Josh Weinstein
President, Chief Executive Officer and Chief Climate Officer at Carnival Co. &
Good morning. This is Josh Weinstein. Welcome to our Third Quarter 2023 Earnings Call. I'm joined today by our Chair, Micky Arison; our Chief Financial Officer, David Bernstein; and our Senior Vice President of Investor Relations, Beth Roberts.
Before I begin, please note that some of our remarks on this call will be forward-looking. Therefore, I will refer you to the cautionary statement in today's press release. Another quarter and another set of milestones and records. This quarter, we reached net income well in excess of $1 billion and EBITDA well over $2 billion. We also achieved revenue, adjusted EBITDA and adjusted net income that all exceeded the high end of our June guidance range with constant currency adjusted cruise costs in line with expectations.
Furthermore, customer deposits and booking volumes both important forward indicators hit record levels for the third quarter. Thanks to the efforts of our amazing team, ship and shore, we exceeded the midpoint of our adjusted net income guidance by $175 million this quarter. The outperformance was driven by strength in demand for our brands with both our North American and European segments equally outperforming expectations. The result was yields that were higher than anticipated that exceeded 2019's strong levels and that reached an all-time high.

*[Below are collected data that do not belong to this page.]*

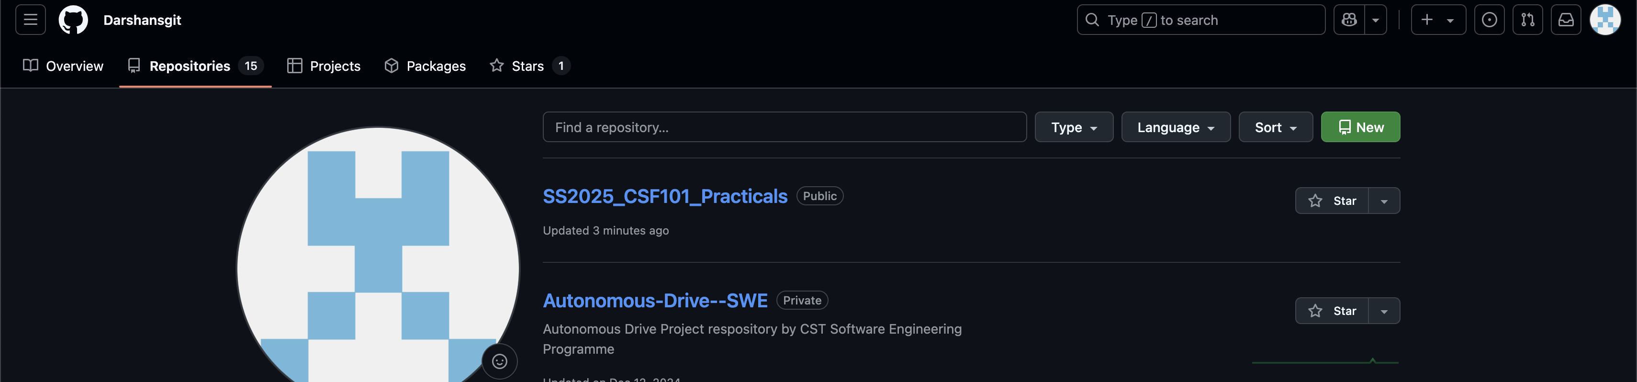Open the Autonomous-Drive--SWE repository link
This screenshot has width=1637, height=382.
pyautogui.click(x=655, y=300)
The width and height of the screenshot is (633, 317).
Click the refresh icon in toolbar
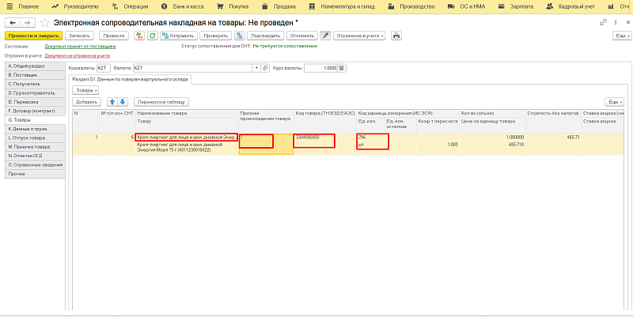click(x=153, y=36)
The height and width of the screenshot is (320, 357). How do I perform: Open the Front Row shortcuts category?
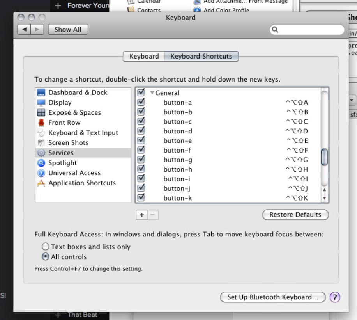[41, 123]
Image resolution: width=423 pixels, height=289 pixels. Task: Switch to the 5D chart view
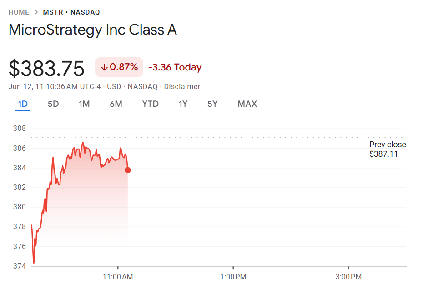[53, 104]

On the European front, occupancy came in better than anticipated for Costa and AIDA with both brands hitting 119% occupancy in all. [Phonetic]. Not to be outdone, P&O Cruises achieved its highest occupancy in over a decade despite a 40% capacity increase from 2019. And as for pricing, our third quarter per diems were 5 points higher than 2019, also hitting record levels and more than overcoming the absence of St. Petersburg, which was among our highest yielding itineraries and weighted to the third quarter. Normalizing for this impact, we estimate per diem growth would have been up about 7 points, which is consistent with each of the first two quarters and our upwardly revised fourth quarter guidance, which David will elaborate on.

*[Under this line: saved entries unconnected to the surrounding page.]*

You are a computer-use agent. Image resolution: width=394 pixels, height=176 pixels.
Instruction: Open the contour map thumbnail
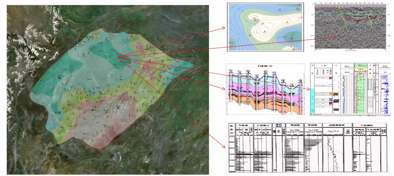point(266,27)
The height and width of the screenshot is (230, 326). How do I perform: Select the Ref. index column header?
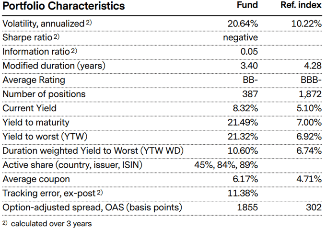click(301, 6)
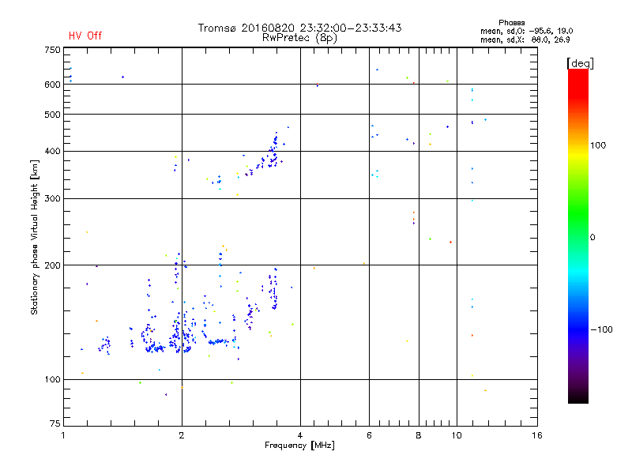Click the red top of the colorbar
The height and width of the screenshot is (474, 632).
[x=577, y=73]
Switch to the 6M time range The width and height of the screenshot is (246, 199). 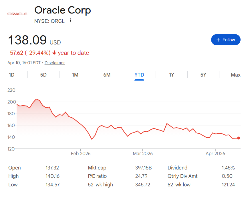click(107, 75)
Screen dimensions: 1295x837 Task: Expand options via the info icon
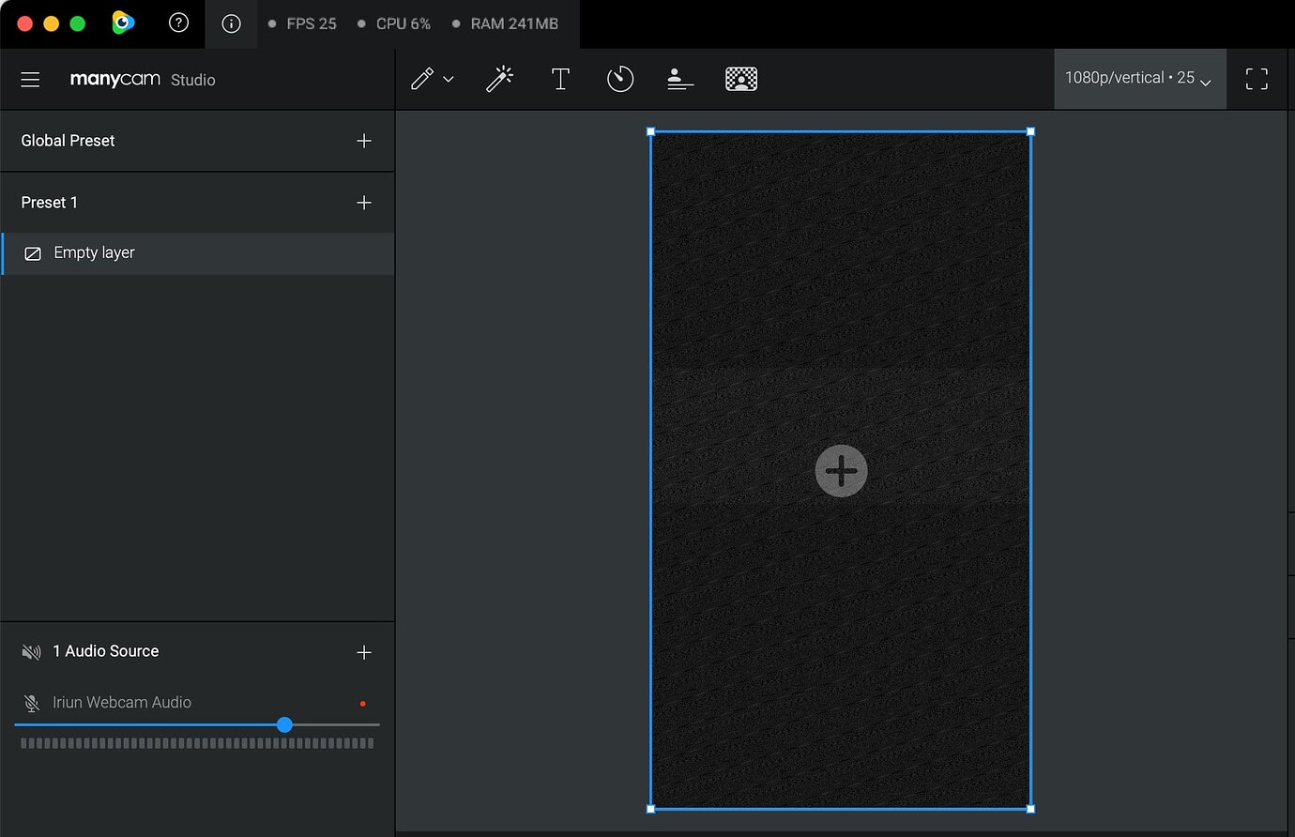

Essentially, we've consistently been delivering pricing, well in excess of 2019 levels, while closing the occupancy gap by 11 points over the course of the year. Continued strength in demand has allowed us to take-up our expectations for full year per diems by a full point. This is a meaningful accomplishment given how much of fiscal 2023 was already behind us. At the same time, we're working to stay within our narrowed cost guidance range, while managing down interest expense as we accelerate our deleveraging plan. The higher revenue alone more than offset the recent spike in fuel prices, which is currently forecasted to step-up by 20% heading into our fourth quarter.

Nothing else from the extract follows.